» **PROBLEM STATEMENT**: In which lines of the data does the string "computer" appear? Copy every one.

» **DATA SHOWN**:

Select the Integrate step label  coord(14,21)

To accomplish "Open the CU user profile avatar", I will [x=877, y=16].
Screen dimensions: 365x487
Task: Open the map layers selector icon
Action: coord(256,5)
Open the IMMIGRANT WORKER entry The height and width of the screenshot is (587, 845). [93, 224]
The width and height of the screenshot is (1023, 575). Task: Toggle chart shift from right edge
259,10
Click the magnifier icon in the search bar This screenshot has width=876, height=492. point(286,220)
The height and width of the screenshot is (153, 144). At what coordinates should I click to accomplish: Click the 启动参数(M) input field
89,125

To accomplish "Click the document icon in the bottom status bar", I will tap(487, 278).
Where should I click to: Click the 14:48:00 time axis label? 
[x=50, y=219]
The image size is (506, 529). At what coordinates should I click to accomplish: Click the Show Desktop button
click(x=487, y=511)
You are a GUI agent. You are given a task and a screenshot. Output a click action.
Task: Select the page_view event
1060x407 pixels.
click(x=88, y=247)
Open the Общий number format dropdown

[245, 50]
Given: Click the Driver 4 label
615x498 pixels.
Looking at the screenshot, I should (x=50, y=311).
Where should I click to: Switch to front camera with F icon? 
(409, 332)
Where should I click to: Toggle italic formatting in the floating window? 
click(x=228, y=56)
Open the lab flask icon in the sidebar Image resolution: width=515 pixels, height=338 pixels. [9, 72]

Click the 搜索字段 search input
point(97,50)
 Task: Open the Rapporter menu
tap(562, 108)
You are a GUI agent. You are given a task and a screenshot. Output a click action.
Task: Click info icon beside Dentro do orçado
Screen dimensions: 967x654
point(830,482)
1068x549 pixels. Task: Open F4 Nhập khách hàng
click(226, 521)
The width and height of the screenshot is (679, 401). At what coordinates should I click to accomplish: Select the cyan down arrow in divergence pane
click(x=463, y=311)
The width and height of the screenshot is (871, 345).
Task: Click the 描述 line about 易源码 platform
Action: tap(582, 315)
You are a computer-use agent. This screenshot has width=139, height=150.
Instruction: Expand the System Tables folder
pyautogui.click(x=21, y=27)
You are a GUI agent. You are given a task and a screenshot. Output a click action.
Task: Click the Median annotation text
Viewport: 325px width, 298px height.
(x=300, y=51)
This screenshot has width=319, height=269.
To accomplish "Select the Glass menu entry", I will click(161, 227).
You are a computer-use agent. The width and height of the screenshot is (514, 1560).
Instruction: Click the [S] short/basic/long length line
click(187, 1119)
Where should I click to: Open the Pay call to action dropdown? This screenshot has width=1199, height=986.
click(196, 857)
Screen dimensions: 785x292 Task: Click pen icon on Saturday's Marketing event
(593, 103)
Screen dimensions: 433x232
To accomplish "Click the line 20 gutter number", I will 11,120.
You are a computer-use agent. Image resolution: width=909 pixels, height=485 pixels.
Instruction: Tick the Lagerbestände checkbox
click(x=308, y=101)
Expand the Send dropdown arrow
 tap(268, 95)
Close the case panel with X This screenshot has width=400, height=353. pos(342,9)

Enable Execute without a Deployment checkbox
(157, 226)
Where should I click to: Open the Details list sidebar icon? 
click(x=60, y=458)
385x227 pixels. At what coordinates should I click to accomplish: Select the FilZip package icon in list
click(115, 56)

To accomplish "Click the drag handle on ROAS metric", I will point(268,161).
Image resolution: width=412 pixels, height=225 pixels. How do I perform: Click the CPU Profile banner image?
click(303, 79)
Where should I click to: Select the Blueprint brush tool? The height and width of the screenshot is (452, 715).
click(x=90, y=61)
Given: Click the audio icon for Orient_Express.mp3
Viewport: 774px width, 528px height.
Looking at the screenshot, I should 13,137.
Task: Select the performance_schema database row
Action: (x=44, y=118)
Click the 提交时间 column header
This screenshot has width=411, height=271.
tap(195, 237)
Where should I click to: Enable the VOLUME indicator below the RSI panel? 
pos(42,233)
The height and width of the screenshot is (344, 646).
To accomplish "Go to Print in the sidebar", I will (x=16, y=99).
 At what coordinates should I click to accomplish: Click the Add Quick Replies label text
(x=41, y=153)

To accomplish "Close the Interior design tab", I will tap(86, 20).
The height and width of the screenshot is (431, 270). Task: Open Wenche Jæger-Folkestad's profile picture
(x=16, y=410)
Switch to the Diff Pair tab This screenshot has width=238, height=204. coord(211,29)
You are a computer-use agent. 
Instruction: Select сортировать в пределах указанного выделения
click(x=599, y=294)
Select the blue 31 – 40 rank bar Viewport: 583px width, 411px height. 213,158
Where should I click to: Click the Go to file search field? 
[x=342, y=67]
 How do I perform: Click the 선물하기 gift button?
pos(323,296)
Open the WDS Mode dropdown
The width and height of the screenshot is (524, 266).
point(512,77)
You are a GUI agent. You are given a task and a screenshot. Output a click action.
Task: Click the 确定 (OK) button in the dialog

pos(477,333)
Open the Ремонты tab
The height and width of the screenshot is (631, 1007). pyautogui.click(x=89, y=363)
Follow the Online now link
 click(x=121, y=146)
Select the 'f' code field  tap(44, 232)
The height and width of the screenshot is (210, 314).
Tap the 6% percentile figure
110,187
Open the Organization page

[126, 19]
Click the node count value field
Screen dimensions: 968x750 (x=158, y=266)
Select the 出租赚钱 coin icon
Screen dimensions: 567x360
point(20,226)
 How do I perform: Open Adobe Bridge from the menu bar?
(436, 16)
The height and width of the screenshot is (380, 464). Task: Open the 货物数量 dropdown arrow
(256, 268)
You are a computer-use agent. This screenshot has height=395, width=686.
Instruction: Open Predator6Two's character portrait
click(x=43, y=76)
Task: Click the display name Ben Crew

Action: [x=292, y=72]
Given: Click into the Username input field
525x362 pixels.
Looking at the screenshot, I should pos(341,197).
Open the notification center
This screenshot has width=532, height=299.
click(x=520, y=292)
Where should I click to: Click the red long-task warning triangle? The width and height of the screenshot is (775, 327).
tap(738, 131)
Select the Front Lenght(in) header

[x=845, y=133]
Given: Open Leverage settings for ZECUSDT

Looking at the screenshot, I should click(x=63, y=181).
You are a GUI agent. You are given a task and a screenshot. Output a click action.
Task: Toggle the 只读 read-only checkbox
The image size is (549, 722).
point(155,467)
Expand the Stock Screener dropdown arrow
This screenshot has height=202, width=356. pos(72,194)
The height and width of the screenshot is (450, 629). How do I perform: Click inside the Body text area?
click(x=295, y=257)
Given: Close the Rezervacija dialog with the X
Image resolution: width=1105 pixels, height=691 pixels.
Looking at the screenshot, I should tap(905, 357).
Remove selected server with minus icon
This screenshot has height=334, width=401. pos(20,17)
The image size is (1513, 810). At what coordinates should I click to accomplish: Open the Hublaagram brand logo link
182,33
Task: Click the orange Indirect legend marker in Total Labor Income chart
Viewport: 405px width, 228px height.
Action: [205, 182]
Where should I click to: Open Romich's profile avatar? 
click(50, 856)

» **FINISHED TASK**:
You are a computer-use agent. This screenshot has width=139, height=150.
You are a computer-use agent. The width and height of the screenshot is (514, 1560).
You are a computer-use agent. Image resolution: width=909 pixels, height=485 pixels.
You are a computer-use agent. 
You are a computer-use agent. This screenshot has height=395, width=686.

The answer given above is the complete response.